Una opinión panorámica de la situación de algo, casi siempre es inútil, simple e incierta. Por mucha buena voluntad que se ponga caeremos, seguro, en desenfoques propios de la distancia obligados por las leyes de la óptica. Así que hablar de la situación del arte en Canarias sería inútil, simple e incierto. Aún así permítanme ser un poco de inútil,… porque dejando aparte todas esas cuestiones de territorialidad, periferias y demás, las instituciones culturales de las islas, las galerías —pocas— los medios de difusión, comunicación y opinión pueden se buenos o malos según a cada cual le venga la feria. Es algo en lo que no me voy a pronunciar. Primero porque sería interesado ya que estoy en este negocio y segundo por inútil, simple, etc.
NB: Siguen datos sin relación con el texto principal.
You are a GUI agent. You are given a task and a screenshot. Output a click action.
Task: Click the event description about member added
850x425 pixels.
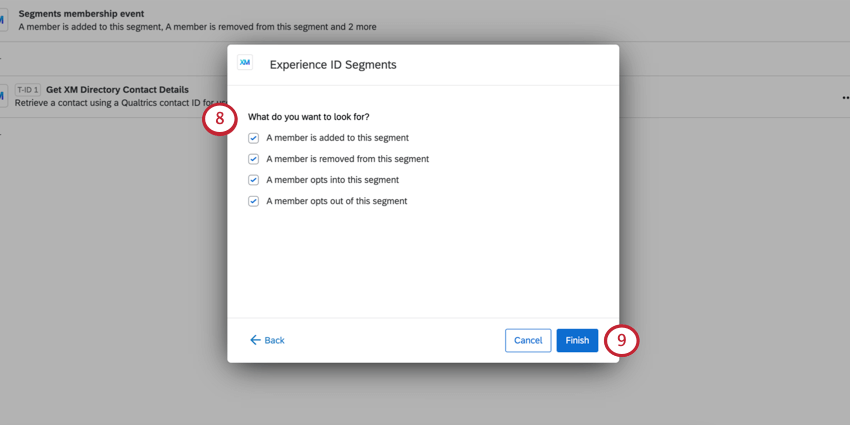pyautogui.click(x=197, y=27)
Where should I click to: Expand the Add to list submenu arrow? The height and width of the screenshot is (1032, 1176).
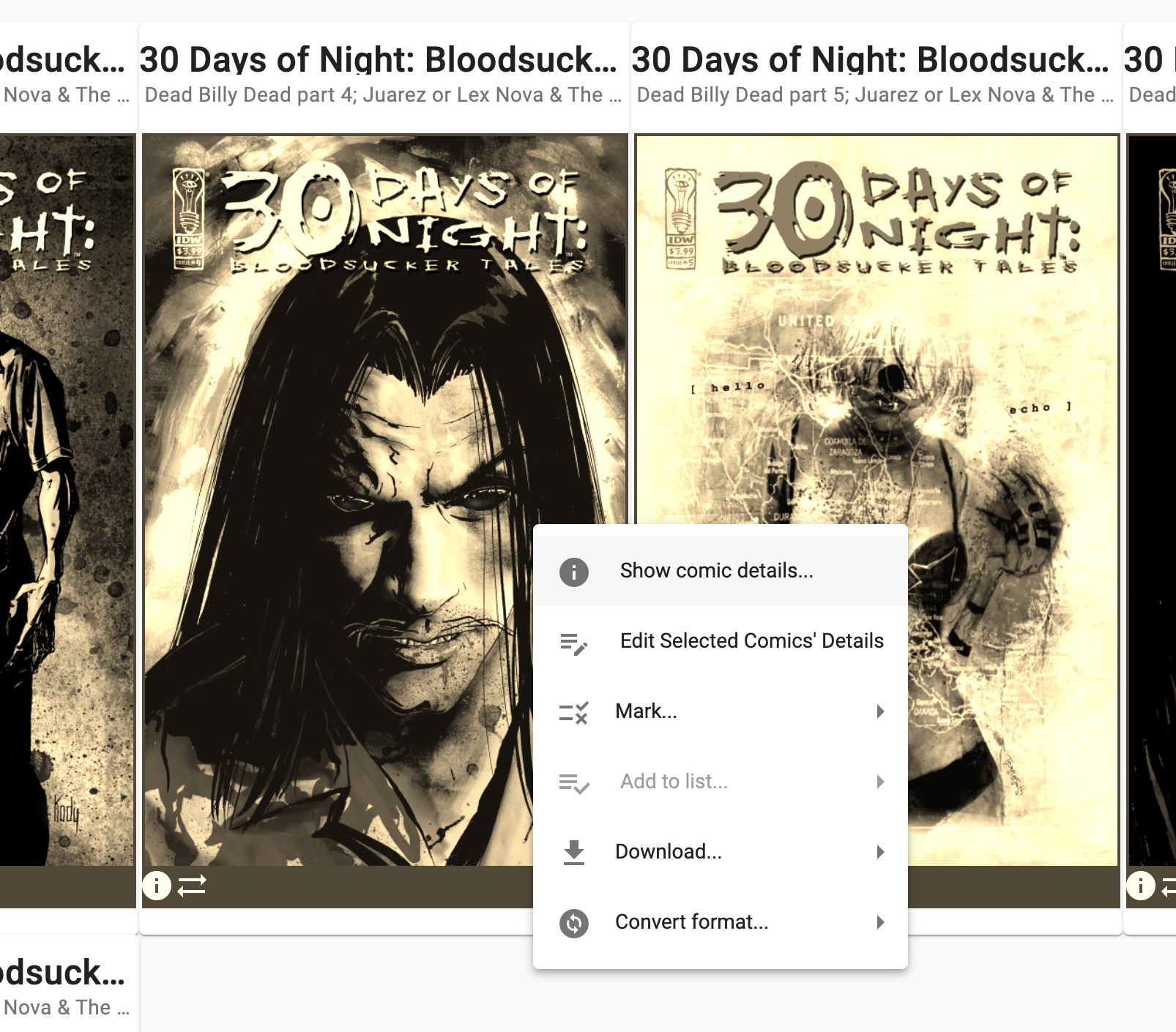pyautogui.click(x=880, y=782)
Además, qué importa toda la maquinaria cultural de una región o un país, si las rotondas de carretera, pueblos y ciudades están plagadas de mamarrachos impresentables o las cuñas televisivas de los vacíos publicitarios se rellenan con reggetones y mariachis autóctonos subvencionados por organismos oficiales. Estas son las cosas que importan. La terrible plaga devastadora de los “artistas locales”. Que importa si en Canarias se pinta, se escribe o el teatro experimental tiene mejor o peor nivel ¿qué me importa a mí? si lo cotidiano es lo que es. Los segundos o minutos que paso parado en un semáforo ¿qué veo? La televisión autonómica, aparte del tenderete en sus diversas versiones musicales o costumbristas ¿qué ofrece?.
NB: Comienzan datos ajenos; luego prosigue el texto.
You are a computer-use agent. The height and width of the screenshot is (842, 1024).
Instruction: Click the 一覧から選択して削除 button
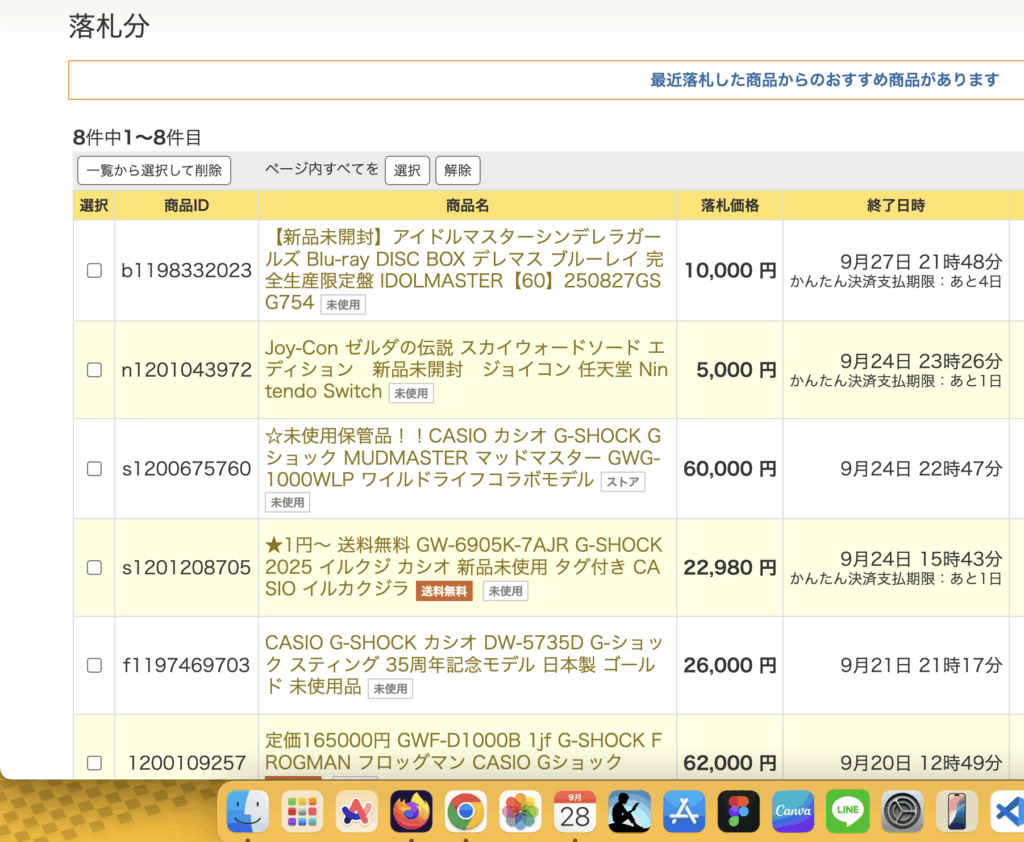(154, 170)
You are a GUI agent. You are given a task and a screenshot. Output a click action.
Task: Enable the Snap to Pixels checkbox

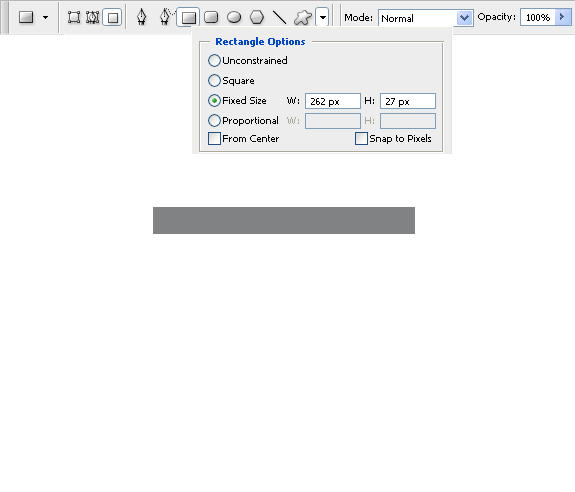click(361, 139)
El panorama artístico canario me preocupa
poco. La delincuencia cultural institucional
si me preocupa. Los artistas de mi pueblo
son de preocupar. Las señoras inspiradas
también me preocupan. Los alcaldes decoradores,
muy preocupantes. Esa pléyade de
menesterosos artistas ofreciendo sus servicios
de pueblo en pueblo, de plaza en
plaza y rotonda en rotonda. O la subespecie
de donadores de obra “por narices” que hay
que colocar.
Posiblemente me equivoque pero allá por
los años ochenta LOS SALVAJES ALEMANES
constituyeron la última de las tendencias
o movimiento genuinamente localizable
por un lugar geográfico. Las escuelas
tocaron a su fin pues la aldea global se ha
instalado entre nosotros definitivamente.
Cualquier estudiante de arte en el mundo
tiene la misma información y participa del
instante generador que una idea precursora
conlleva. Se acabaron las idiosincrasias
locales para dar paso a las ideas sin más.
En este sentido Canarias no es diferente a
Toronto, la diferencia sigue estando en “la
autonómica”.
Barranco Hondo. Mayo 2008
Catedrático de Escultura. Universidad de La Laguna.